(Stored items)
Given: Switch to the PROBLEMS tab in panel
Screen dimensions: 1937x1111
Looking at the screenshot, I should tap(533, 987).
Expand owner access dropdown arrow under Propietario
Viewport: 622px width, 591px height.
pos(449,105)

What to produce: Reply by returning the full set of records above exactly.

Response:
Given: Switch to the PROBLEMS tab in panel
Screen dimensions: 1937x1111
Looking at the screenshot, I should tap(533, 987).
Expand owner access dropdown arrow under Propietario
Viewport: 622px width, 591px height.
pos(449,105)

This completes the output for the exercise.